Imagine landing two big contracts back to back, and not having the manpower to handle the workload. No business wants to turn away work, but at the same time, taking on work without the bandwidth to get it done can lead to missed deadlines and broken trust with customers. A team of FEA consultants who can manage the overflow gives you the freedom to accept more contracts with greater confidence.
You may already have a team of FEA engineers. However, if you want to tackle a project that requires expertise beyond your team’s capabilities, you may find yourself in a tough position. Hiring a new engineer with industry or software specialization that you would rarely leverage isn’t wise, but neither is moving forward with a project using an in-house engineer who doesn’t have the right skills.
Working with an FEA consultant means you have access to engineers with diverse, specialized, and well-developed skill sets. As more and more projects demand more advanced and accurate simulations (such as multiphysics) or specialized problem-solving (fatigue expertise, for example), having a broad knowledge base becomes all the more important.
Hiring new team members is time-consuming and expensive. Not only that, it comes with a certain degree of uncertainty. The time you put into recruiting a new engineer can be undone if that talent accepts a job at another company, leaving you understaffed while you go through the process of finding and hiring a replacement.
An FEA consultant provides a more stable relationship. Any employee turnover on their end will be managed by their HR team, and with a larger pool of engineers in the first place, these changeovers will not be felt on your end, leaving you with more resources to focus on your business.
If you want to commit to getting the most out of FEA software, there is so much to gain, but it can become costly if licenses, hardware, training, and planned usage are not optimized. How does this affect your budget? Are your current computers up to the task of running the heavy simulations you want to run? How long will it take your engineers to become proficient? How will you be sure you’ll make sufficient use of your new investment?

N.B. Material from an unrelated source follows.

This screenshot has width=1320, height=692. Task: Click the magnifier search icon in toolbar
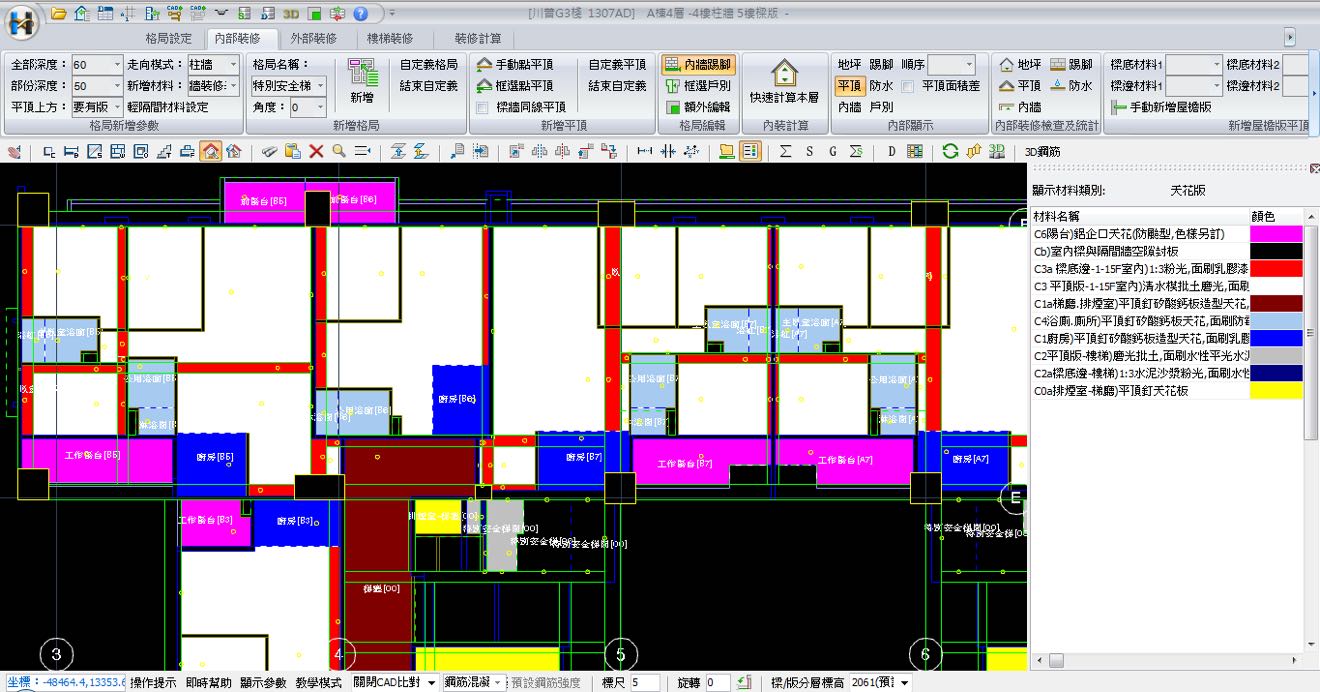tap(339, 151)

Depending on your business conditions and your aspirations, you may very well have favorable answers to all these questions. But you can avoid them entirely if you hire an FEA team to do the work for you. You can leverage their full professional and financial commitment to these simulation tools, when and only when you need to.
You want to walk into your sales meetings knowing you have the experts at your side. If your in-house engineers have never handled a project involving fluid dynamics before, they may not be able to help you land a sale where that expertise is a requirement. But your FEA partner probably does have just such an engineer, and if that person can come to your sales meetings with you, they can be the expert in the room who helps close the deal.
Our team has handled these requests from our clients, and we have even been able to create and turnaround models on short enough notice to contribute to our clients’ winning the deal. This is the kind of close relationship you want to have with your FEA partners.
For many businesses, one of the most valuable services an FEA consultant can provide is support in designing a repeatable methodology for their team. By working directly with your engineers, an FEA consultant can design a custom workflow that allows your engineers to work more efficiently or accomplish new tasks, like custom subroutining, multicode or multiphysics simulations, advanced feature utilization, and more.
Our FEA engineers have even worked alongside our clients, providing training and support as they get their FEA team off the ground. The improved efficiency and higher value simulation achieved by methodology development and training often offset many of the costs of working with an FEA team in the first place.
FEA consulting isn’t just for one-off, short-term projects. There are economies of scale that you can take advantage of by (semi-)permanently delegating a portion of your workload to another team. Consultants are, by their nature, fast learners, and FEA consultants in particular are very talented at maximizing their process efficiency. Show us the ropes once, and after a few repeats, we will have a highly streamlined process for doing that job.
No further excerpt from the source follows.